Goal
Please count how many of the lines below contain the string "icon", treating uppercase and lowercase letters as different, and reply with the number alone.
[start Records for this exercise]
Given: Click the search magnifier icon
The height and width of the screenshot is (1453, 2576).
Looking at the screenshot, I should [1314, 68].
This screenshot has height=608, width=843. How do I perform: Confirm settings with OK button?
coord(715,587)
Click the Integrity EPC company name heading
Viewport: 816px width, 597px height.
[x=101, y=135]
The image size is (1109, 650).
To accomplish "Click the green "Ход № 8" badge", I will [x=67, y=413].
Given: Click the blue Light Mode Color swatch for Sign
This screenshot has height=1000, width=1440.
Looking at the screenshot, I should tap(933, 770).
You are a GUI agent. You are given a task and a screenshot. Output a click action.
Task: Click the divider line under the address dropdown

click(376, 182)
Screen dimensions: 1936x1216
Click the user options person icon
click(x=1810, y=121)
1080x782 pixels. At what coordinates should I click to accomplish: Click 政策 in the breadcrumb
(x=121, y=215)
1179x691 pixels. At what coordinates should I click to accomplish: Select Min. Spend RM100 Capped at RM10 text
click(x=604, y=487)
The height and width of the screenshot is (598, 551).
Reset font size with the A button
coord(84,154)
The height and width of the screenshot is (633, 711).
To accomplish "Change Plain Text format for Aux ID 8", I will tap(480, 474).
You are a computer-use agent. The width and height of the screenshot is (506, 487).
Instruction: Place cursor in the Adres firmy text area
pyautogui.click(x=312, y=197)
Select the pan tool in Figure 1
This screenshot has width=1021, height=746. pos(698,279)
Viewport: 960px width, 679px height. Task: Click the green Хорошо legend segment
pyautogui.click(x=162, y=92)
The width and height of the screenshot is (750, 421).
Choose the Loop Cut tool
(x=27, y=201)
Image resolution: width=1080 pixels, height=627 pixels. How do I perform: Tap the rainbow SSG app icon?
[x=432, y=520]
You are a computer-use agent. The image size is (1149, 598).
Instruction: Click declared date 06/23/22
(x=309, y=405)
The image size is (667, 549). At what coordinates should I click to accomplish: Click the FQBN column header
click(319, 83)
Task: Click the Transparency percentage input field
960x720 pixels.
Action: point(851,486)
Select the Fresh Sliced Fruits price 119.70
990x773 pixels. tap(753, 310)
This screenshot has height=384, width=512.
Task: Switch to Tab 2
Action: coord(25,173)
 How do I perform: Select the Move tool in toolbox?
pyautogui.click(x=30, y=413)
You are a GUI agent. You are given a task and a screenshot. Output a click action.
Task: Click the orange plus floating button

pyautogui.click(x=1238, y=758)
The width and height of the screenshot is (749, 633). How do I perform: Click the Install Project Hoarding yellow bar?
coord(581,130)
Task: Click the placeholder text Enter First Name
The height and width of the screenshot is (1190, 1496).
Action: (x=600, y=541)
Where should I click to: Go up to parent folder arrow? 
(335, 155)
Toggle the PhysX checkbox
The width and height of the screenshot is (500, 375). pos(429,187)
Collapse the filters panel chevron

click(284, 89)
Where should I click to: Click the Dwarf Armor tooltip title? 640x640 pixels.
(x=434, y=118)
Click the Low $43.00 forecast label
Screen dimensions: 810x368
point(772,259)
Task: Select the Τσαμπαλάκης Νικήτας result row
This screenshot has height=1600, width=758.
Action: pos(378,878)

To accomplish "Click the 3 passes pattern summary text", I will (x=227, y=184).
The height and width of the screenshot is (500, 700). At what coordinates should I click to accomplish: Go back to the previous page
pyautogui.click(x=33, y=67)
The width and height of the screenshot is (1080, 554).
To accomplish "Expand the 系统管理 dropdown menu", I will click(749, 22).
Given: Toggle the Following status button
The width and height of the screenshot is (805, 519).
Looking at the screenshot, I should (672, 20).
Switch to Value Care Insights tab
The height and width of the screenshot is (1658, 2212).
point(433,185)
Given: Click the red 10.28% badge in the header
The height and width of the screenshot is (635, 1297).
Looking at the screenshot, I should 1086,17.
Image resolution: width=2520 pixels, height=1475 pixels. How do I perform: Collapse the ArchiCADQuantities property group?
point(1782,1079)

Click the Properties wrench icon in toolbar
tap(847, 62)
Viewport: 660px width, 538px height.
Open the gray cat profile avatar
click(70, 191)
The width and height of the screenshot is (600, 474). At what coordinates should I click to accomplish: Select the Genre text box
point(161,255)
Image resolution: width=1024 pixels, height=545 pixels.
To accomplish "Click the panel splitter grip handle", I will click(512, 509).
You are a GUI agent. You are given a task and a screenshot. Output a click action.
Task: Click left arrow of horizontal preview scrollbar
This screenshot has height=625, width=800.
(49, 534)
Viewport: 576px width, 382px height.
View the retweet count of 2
[end Records for this exercise]
Reply to the exercise
4